Le piste da sci restano chiuse almeno fino al 5 marzo. Lo ha deciso il ministro della Salute Speranza sentito il Cts che giudica la riapertura troppo rischiosa.
Una presa di posizione non condivisa dal ministro al Turismo Massimo Garavaglia, che chiede indennizzi adeguati per la montagna. Nell'ordinanza del ministro Speranza sullo sci "è mancato il rispetto per i lavoratori della montagna. Per l'Italia serve un modello buono, come quello del Veneto", ha dichiarato. "Non entro nel merito del metodo - ha spiegato- ma non può funzionare così". Il ministro chiede incentivi per chi lavora in montagna e che si parli "non di turismo, ma di industria del turismo". "La montagna è stata dimenticata, non è arrivato nulla se non qualche briciola", ha detto il ministro. "Per ripartire - ha aggiunto - servono due cose fondamentali: finalmente programmazione, non si può sapere il giorno prima cosa si fa il giorno dopo, e poi lavorare per mantenere la competitività del nostro sistema montagna. Quindi bisogna usare i soldi del Recovery per fare investimenti mirati, per ripartire alla grande come la nostra montagna sa fare".
Arriva presto la replica di Speranza. "Mai fatto polemiche in questi mesi. E non ne faccio ora. Dico solo che la difesa del diritto alla salute viene prima di tutto", ha detto il ministro. La decisione sugli impianti di sci, confermano fonti di Palazzo Chigi interpellate dall'Ansa, è stata condivisa nel governo. Le stesse fonti rimandano alla nota diffusa dal ministero della salute in cui si ricorda che "il provvedimento tiene conto dei più recenti dati epidemiologici comunicati venerdì 12 febbraio dall'Istituto Superiore di Sanità, attestanti che la variante VOC B.1.1.7, detta variante UK e caratterizzata da maggiore trasmissibilità, rappresenta una percentuale media del 17,8% sul numero totale dei contagi. La preoccupazione per la diffusione di questa e di altre varianti del virus SARS-CoV-2 ha portato all'adozione di misure analoghe in Francia e in Germania". Nella nota della Sanità si ricorda che sono previsti, "al più presto", ristori per il settore.

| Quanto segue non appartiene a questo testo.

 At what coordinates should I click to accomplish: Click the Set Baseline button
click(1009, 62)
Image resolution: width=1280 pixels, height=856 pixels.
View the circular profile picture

Secondo la Coldiretti, la chiusura degli impianti anche nell'ultima parte della stagione è destinata ad avere effetti non solo sulle piste da sci ma sull'intera economia che ruota intorno al turismo invernale che ha un valore stimato prima dell'emergenza Covid tra i 10 e i 12 miliardi di euro all'anno tra diretto, indotto e filiera. Lo stop alla ripresa dello sci è una decisione destinata ad avere effetti non solo sulle piste, ma anche sull'intero indotto delle vacanze in montagna, dall'alloggio alla ristorazione, dagli agriturismi ai rifugi fino alle malghe con la produzione dei pregiati formaggi, che dallo stop al turismo sulla neve hanno subito un calo di fatturato fino al 90%.
C'è chi però non accetta lo stop del governo. Nella Piana di Vigezzo, 1.720 metri nel Comune di Craveggia (Vco), i gestori della stazione sciistica hanno deciso di aprire gli impianti. "Ancora venerdì la Regione ci aveva assicurato l'apertura e noi abbiamo predisposto tutto, in sicurezza, per riaprire. Così lo abbiamo fatto", dice Luca Mantovani, titolare della società che gestisce gli impianti nella valle a ridosso del Canton Ticino.